What did you do before opening Cultivate? “In 2019, I consulted for different businesses and thought I would do that for a while. Then my father passed away in early 2020 so I had to take over his business. After half a year I wanted to cook again, but instead of applying for a restaurant job, I invited some friends and industry people over and cooked for them and they covered the food costs. After the second time, pictures of my food were all over Instagram, and then everyone was messaging me asking me to cook for them. This was when restaurants closed at 6pm. In the beginning I did an average of 10 to 12 events every month and that increased to four per week.”

Cheung referred back to a college business plan to open his restaurant Cultivate in Soho, Central. Photos: Nora Tam

How did the idea of opening a restaurant come about? “When I was in culinary school we had a business seminar class where you had to come up with your own restaurant project, business plan, marketing and concept. I chose a restaurant named Cultivate in 2013 for this course. Six months ago, when I was approached for this location, I went through my notes and found this PowerPoint. I looked at my ideas from eight years ago and saw they were not outdated at all, and I hadn’t deviated from what I wanted to do then. But the menu I wrote then was horrible.”

What was your concept back then? “It was my idea to cook season­ally because that’s the whole point of new American cuisine, which is all about vegetables. You should cook things light, not hide the ingredients behind cream, cheese, butter, salt. If you do, that just shows you’re not confident with what’s underneath. You have to make the vegetables the star. If your product is good, your technique is good, you don’t need to hide it.”

What’s your menu like? “We’ve just opened and what we’re doing now is what we’re capable of with the equipment, the current team situation, the 10pm curfew.
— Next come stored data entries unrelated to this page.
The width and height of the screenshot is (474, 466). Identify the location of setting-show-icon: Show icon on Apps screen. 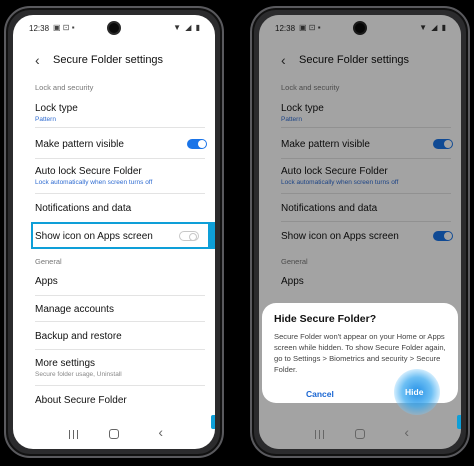
(360, 236).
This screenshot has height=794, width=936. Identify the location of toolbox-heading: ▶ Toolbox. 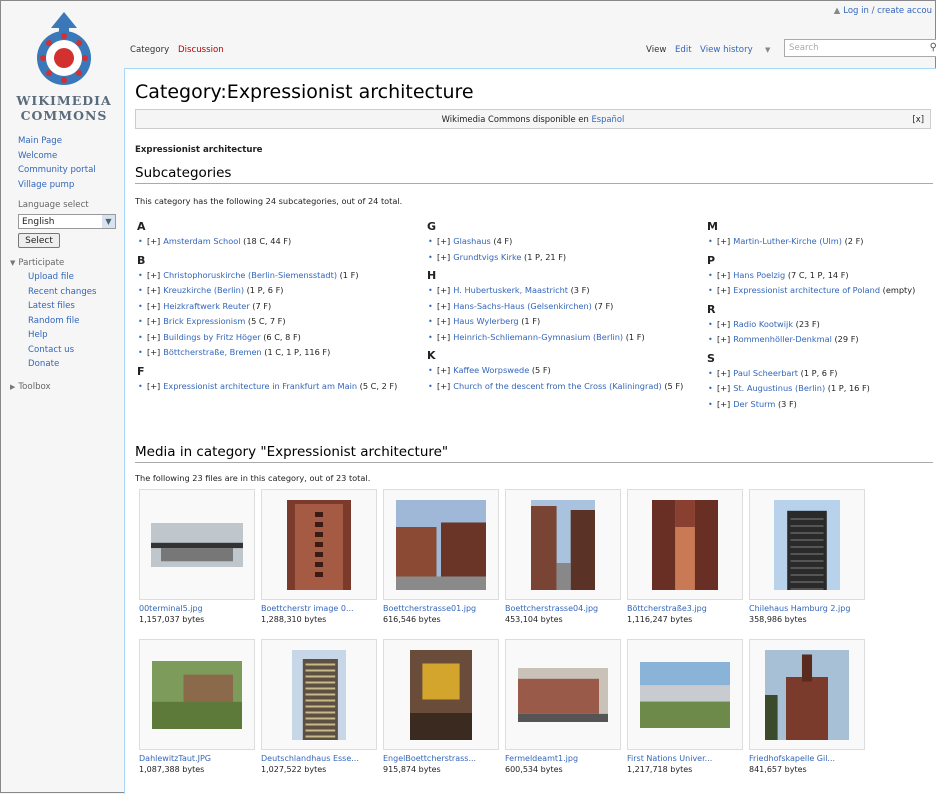
(62, 387).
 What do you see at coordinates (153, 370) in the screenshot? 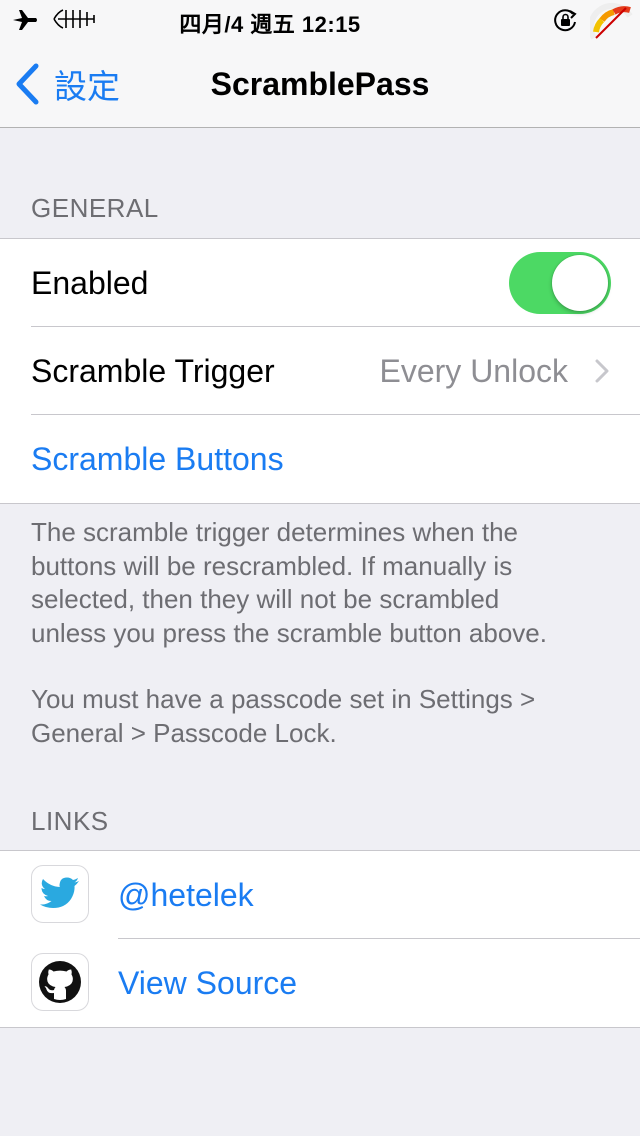
I see `scramble-trigger-label: Scramble Trigger` at bounding box center [153, 370].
In the future, the menu will be more complex, with more inter­action.

Ajo Blanco from Cultivate. Photo: Cultivate

My ultimate vision is to have an entire tasting menu where dishes link to the next one like a chain. An example would be we serve you a pile of smoking hay with smoked oysters on top, and by the time you’re done eating it, instead of taking it all away, we take away half of it, and something else has been smoking underneath the whole time. Then eventually that straw will be used to infuse a sauce that will be used in the next course, and so on.”